STUDY TEXT:
That is the law of large numbers: as you average over more and more independent observations, the average converges toward the true expected value, and the chance of a large deviation shrinks toward zero. Our expected GC content is 0.5 (G and C are two of four equally likely bases), and longer sequences hug that value ever more tightly.

What the law does and doesn’t promise

The law of large numbers is about the average, not the individual draws. Single bases never stop being random — extend a sequence and each new base is still a coin-flip for G/C. What stabilizes is the fraction over the whole sequence. And the convergence relies on our independence assumption from the last chapter; in real DNA, where neighboring bases are correlated, the expected GC content is still meaningful, but the simple “spread shrinks like this” arithmetic no longer applies cleanly.

5.7 Changing the model: GC-rich and GC-poor genomes

Expected GC content of 0.5 was a consequence of our equal-probability assumption. Real organisms span a wide range — the Plasmodium falciparum genome is about 80% AT, while some Streptomyces exceed 70% GC. Our prob argument lets us model that. Weight G and C four times as heavily as A and T and the whole distribution slides toward high GC:

gc_rich <- replicate(
  1000,
  gc_content(random_sequence(n = 100, prob = c(1, 4, 4, 1)))  # A, C, G, T
)

ggplot(data.frame(gc = gc_rich), aes(x = gc)) +
  geom_histogram(binwidth = 0.02, fill = "darkorange", color = "white") +
  labs(x = "GC content", y = "Number of sequences")

Figure 5.4: GC content of 1000 simulated GC-rich sequences (G and C weighted 4x relative to A and T). The distribution now centers near 0.8 rather than 0.5 — the expected value tracks the probabilities you put into the model.

The peak moves to roughly 0.8, exactly where the weights predict (the combined probability of G or C is 8/10). The expected value of a statistic is set by the model’s assumptions — change the assumptions and the statistic follows.

5.8 Exercises

Write a one-line expression (no new function) that computes the mean GC content over 500 sequences of length 200.

EXERCISE INSTRUCTIONS: Please decide whether each statement below agrees with the GC content text, answering yes or no and quoting the deciding words of the text. 1. With G and C weighted four times as heavily as A and T, the simulated distribution centers near 0.8. 2. According to the law of large numbers, individual bases become less random as a sequence gets longer. 3. Some Streptomyces genomes exceed 70% GC.

DATA FOR REVIEW:
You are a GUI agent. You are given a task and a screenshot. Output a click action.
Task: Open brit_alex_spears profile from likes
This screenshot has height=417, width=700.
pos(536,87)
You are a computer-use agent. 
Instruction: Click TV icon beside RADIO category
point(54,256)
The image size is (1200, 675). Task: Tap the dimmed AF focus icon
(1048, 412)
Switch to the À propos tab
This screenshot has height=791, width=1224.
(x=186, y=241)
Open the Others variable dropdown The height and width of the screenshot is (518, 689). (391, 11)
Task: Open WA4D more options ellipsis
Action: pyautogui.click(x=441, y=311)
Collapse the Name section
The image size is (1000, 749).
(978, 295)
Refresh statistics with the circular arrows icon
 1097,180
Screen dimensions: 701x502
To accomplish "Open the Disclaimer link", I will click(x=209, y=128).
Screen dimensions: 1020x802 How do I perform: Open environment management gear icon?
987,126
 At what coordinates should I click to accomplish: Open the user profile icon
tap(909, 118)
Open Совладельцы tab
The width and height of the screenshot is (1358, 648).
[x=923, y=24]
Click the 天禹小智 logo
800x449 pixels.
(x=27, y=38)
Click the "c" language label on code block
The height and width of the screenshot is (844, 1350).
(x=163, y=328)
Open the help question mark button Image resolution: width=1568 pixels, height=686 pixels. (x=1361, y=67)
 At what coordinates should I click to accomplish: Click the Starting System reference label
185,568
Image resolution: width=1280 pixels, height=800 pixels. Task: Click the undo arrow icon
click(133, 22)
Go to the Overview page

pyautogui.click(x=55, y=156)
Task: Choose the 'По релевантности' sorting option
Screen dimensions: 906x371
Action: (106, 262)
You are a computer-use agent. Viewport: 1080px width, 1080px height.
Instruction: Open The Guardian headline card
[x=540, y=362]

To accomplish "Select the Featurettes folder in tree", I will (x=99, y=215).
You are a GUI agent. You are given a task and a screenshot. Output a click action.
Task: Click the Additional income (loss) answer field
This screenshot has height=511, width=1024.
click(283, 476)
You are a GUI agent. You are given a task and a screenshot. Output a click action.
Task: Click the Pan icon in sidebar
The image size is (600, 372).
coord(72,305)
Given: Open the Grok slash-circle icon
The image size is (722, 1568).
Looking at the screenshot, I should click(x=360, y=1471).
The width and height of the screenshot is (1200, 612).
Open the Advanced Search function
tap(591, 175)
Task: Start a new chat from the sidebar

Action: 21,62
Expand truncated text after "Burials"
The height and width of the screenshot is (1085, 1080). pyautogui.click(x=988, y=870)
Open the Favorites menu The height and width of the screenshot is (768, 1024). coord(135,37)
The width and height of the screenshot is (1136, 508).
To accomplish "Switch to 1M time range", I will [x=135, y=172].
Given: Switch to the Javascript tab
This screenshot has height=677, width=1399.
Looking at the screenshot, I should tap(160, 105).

FINAL ANSWER:
1. Yes: "The distribution now centers near 0.8 rather than 0.5"
2. No: "Single bases never stop being random"
3. Yes: "some Streptomyces exceed 70% GC"